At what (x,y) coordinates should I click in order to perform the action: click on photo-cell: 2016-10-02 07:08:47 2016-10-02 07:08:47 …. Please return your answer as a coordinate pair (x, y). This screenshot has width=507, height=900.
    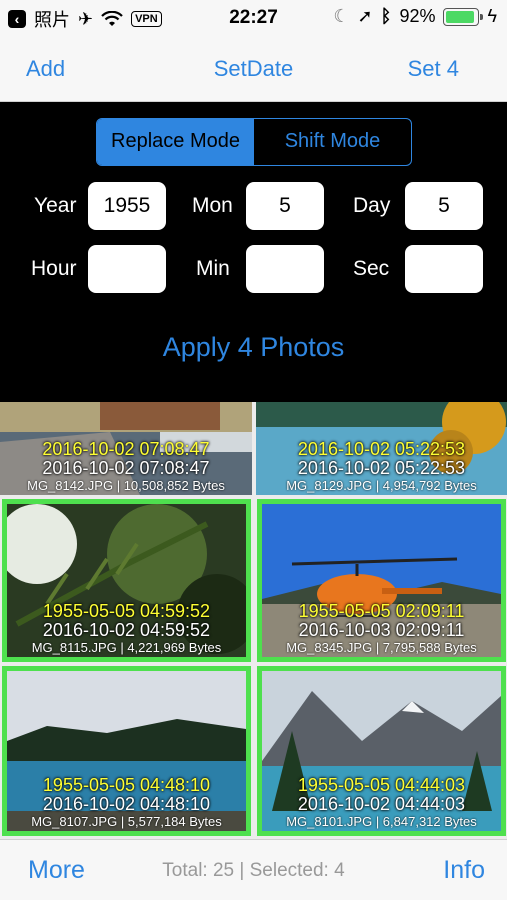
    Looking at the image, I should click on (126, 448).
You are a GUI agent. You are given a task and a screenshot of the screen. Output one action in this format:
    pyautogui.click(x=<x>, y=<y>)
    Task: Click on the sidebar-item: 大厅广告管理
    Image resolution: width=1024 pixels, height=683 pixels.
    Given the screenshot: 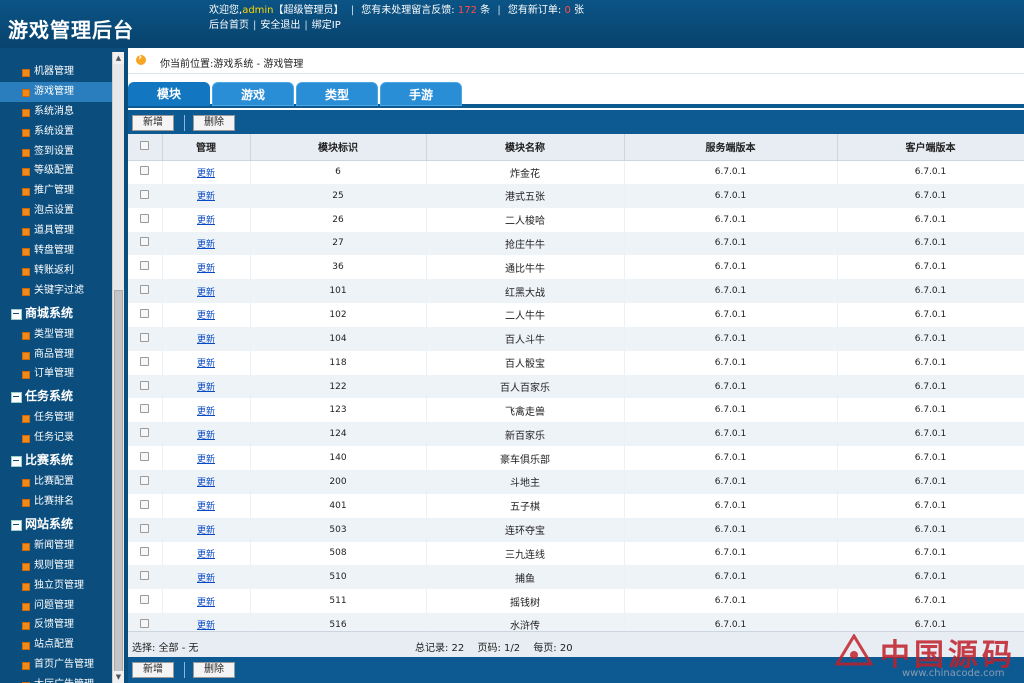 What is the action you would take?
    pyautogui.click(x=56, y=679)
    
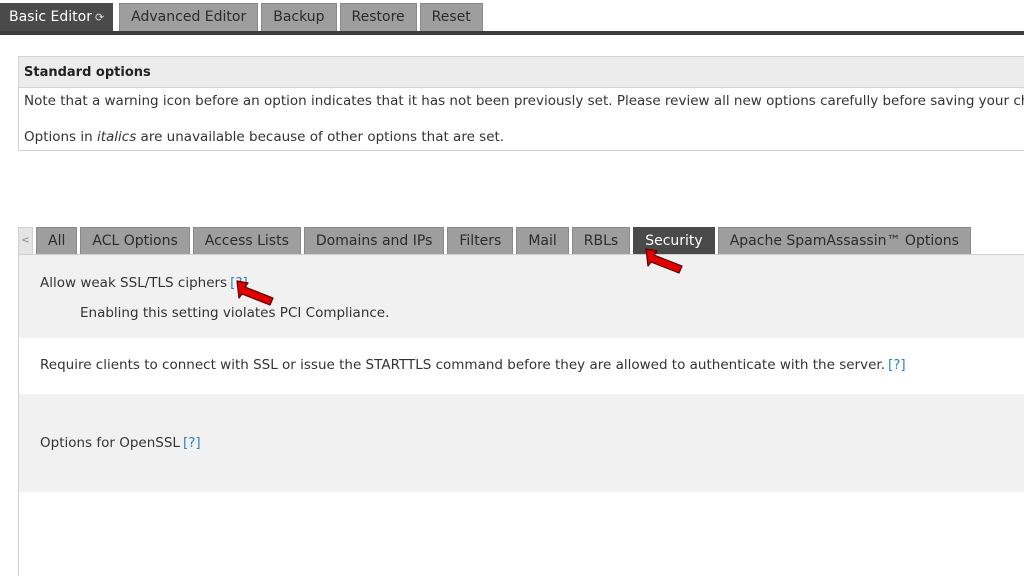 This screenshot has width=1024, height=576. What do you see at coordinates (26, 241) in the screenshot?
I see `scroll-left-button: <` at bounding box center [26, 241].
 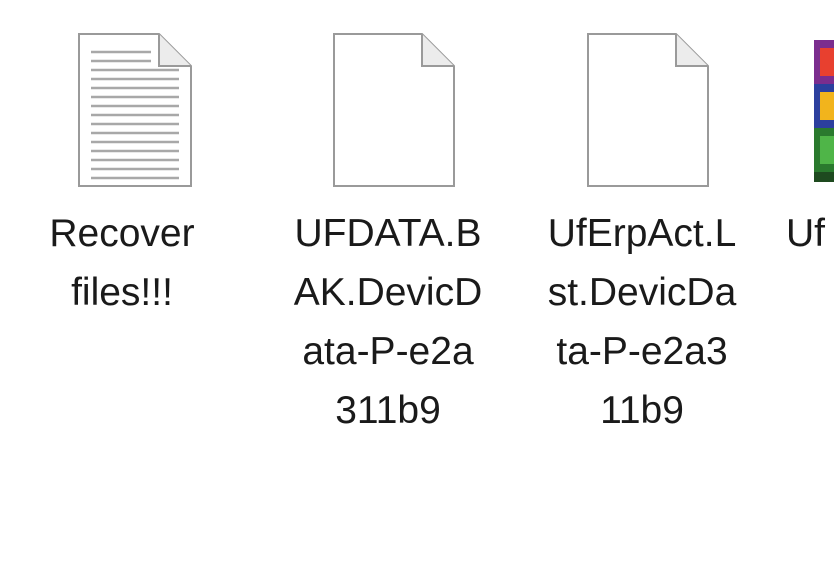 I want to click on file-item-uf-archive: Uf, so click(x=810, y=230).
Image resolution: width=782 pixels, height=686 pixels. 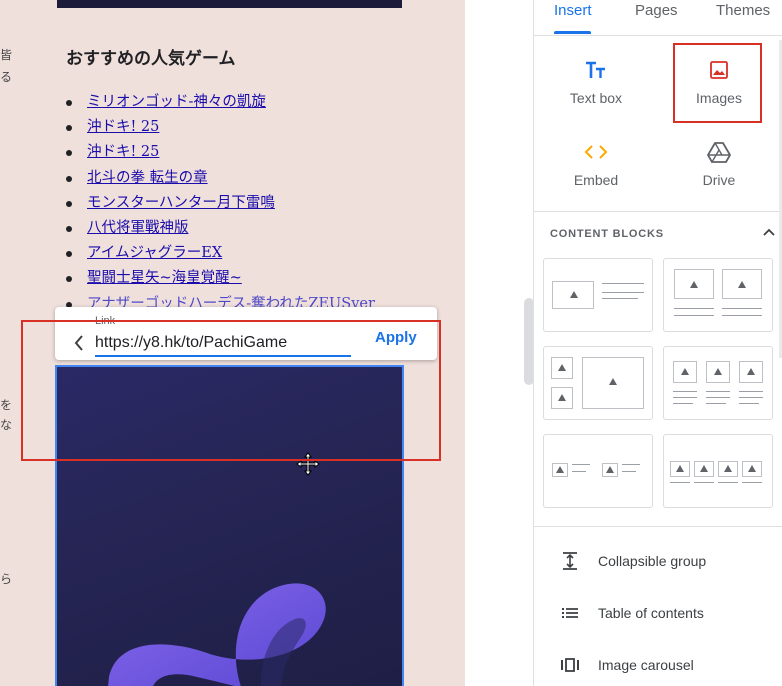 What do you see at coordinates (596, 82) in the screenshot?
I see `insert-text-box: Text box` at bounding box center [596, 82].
--
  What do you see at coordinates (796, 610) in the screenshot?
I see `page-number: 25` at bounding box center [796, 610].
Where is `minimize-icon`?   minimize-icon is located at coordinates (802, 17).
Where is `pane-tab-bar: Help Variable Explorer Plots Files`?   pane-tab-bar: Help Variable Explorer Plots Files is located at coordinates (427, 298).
--
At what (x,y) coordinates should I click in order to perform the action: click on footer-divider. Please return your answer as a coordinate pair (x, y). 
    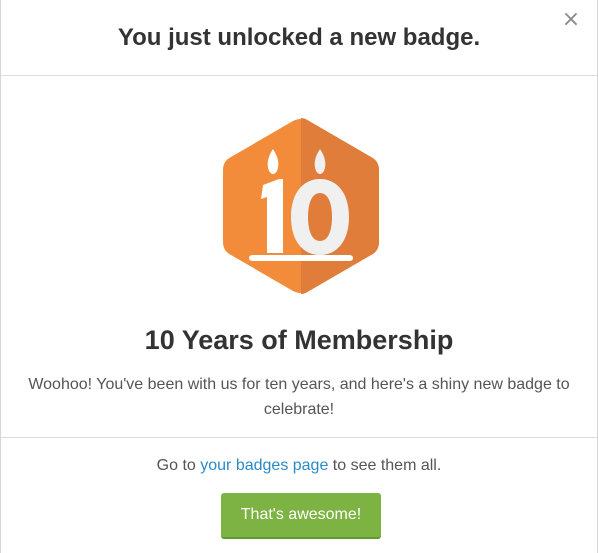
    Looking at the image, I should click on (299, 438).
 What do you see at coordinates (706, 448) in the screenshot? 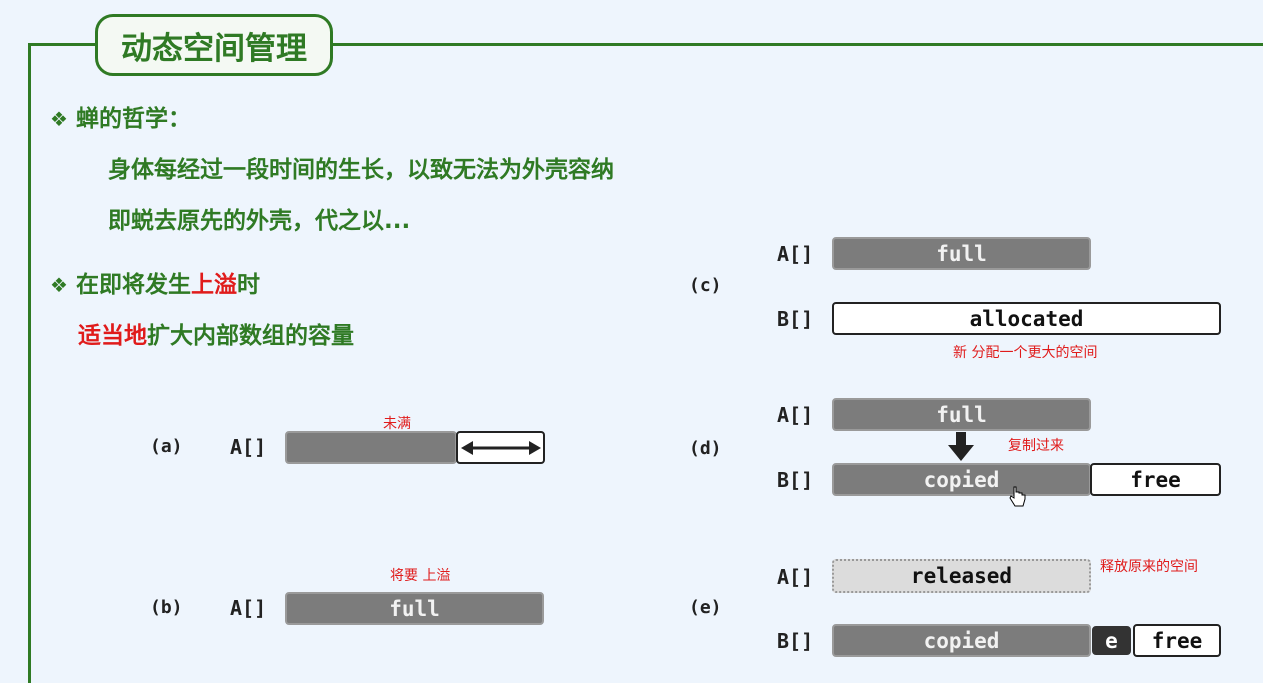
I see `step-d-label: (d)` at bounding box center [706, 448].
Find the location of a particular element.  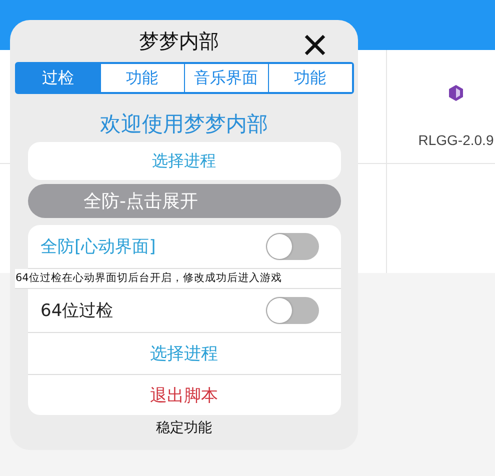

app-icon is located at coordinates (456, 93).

ABOUT THIS TASK
Copy the data from the line that has "coordinates (802, 17)." through the line that has "coordinates (427, 298).", putting "Find" wherever "Where is" appears and leaving everything else untouched.

RESULT OF THE TASK
Find `minimize-icon`?   minimize-icon is located at coordinates (802, 17).
Find `pane-tab-bar: Help Variable Explorer Plots Files`?   pane-tab-bar: Help Variable Explorer Plots Files is located at coordinates (427, 298).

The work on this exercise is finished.